McCarthy justified the inquiry as a “logical next step” in the monthslong GOP-led investigations into the president and his family, accusing the family of having a “culture of corruption.” He also accused the administration of giving the president’s son, Hunter Biden, special treatment in an investigation of alleged tax crimes and a weapons charge.

The decision to move toward an impeachment of the president presents political risks for Republicans trying to maintain control of the House as some of its vulnerable and moderate members have concerns about it due to a lack of concrete evidence tying the president to his son’s activities.

It also adds another dynamic in the 2024 presidential race, and could have the two nominees, Biden and former President Donald Trump, as a matchup between impeached presidents.

But whether Biden’s potential impeachment will sink in with voters that have recently gone through two impeachment hearings targeting Trump remains to be seen.

“We probably have impeachment burnout from the average American and probably even the average voter. Unless you are living by watching cable news, the partisan social media, I think most people are like, ‘can you just leave me alone?’” said Tobe Berkovitz, a former political media consultant and associate professor of advertising emeritus at Boston University.

Republicans have yet to unveil concrete evidence that the president was personally enriched or acted illegally to assist in his son’s business dealings, but GOP investigators have said the inquiry would allow them to obtain bank records and financial documents. Democrats have also claimed McCarthy's backtracking on putting the inquiry up for a full floor vote is another indication that the charges are flimsy and political motivated.

“It has to be super concrete proof, partly because the media is going to be so aggressive defending Biden and the presidency, that even sort of strong circumstantial evidence is probably just not going to cut it in terms of a serious impact on the president,” Berkovitz said.
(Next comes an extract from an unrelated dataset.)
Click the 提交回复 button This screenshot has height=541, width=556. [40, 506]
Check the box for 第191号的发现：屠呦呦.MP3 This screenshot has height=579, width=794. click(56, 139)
The lack of evidence to this point in the investigation is even giving some Republican lawmakers some second thoughts, an issue Biden’s reelection campaign has pointed out in its response.

“Several members of the Speaker’s own conference have come out and publicly panned impeachment as a political stunt, pointing out there is no evidence of wrongdoing by President Biden as Republicans litigate the same debunked conspiracy theories they’ve investigated for over four years,” the campaign said in a statement.

To this point, the public view of the impeachment inquiry is mostly broken down along partisan lines. A YouGov poll conducted this week found 28% of U.S. adults said the inquiry was a serious effort to find out what happened and 41% said it is politically motivated to embarrass the president. Around 45% supported opening it with 40% opposed, breaking down mostly on partisanship.

Trump has also suggested that revenge for his impeachments was a motivating factor behind launching the probe into Biden.

“They did it to me,” Trump said in an interview with former Fox and NBC host Megyn Kelly on SiriusXM radio. “And had they not done it to me, I think, and nobody officially said this, but I think had they not done it to me perhaps you wouldn’t have it being done to them.”

The president has mostly avoided going on the attack against House Republicans and brushed off the inquiry as a way for them to shut down the government.

“The best I can tell is they want to impeach me because they want to shut down the government,” Biden said at a fundraiser in Virginia, adding that he was “focused on the things the American people want me to be focused on.”

White House press secretary Karine Jean-Pierre said the inquiry was a “political stunt” and sent questions about details of the investigation to the White House counsel’s office.

“They want to be very careful about the other issues because if then all of a sudden if some concrete proof comes out, then not only do you have proof that something is wrong, but now you have a soundbite of the president lying, so I think they want to avoid the potential for that at all costs,” Berkovitz said.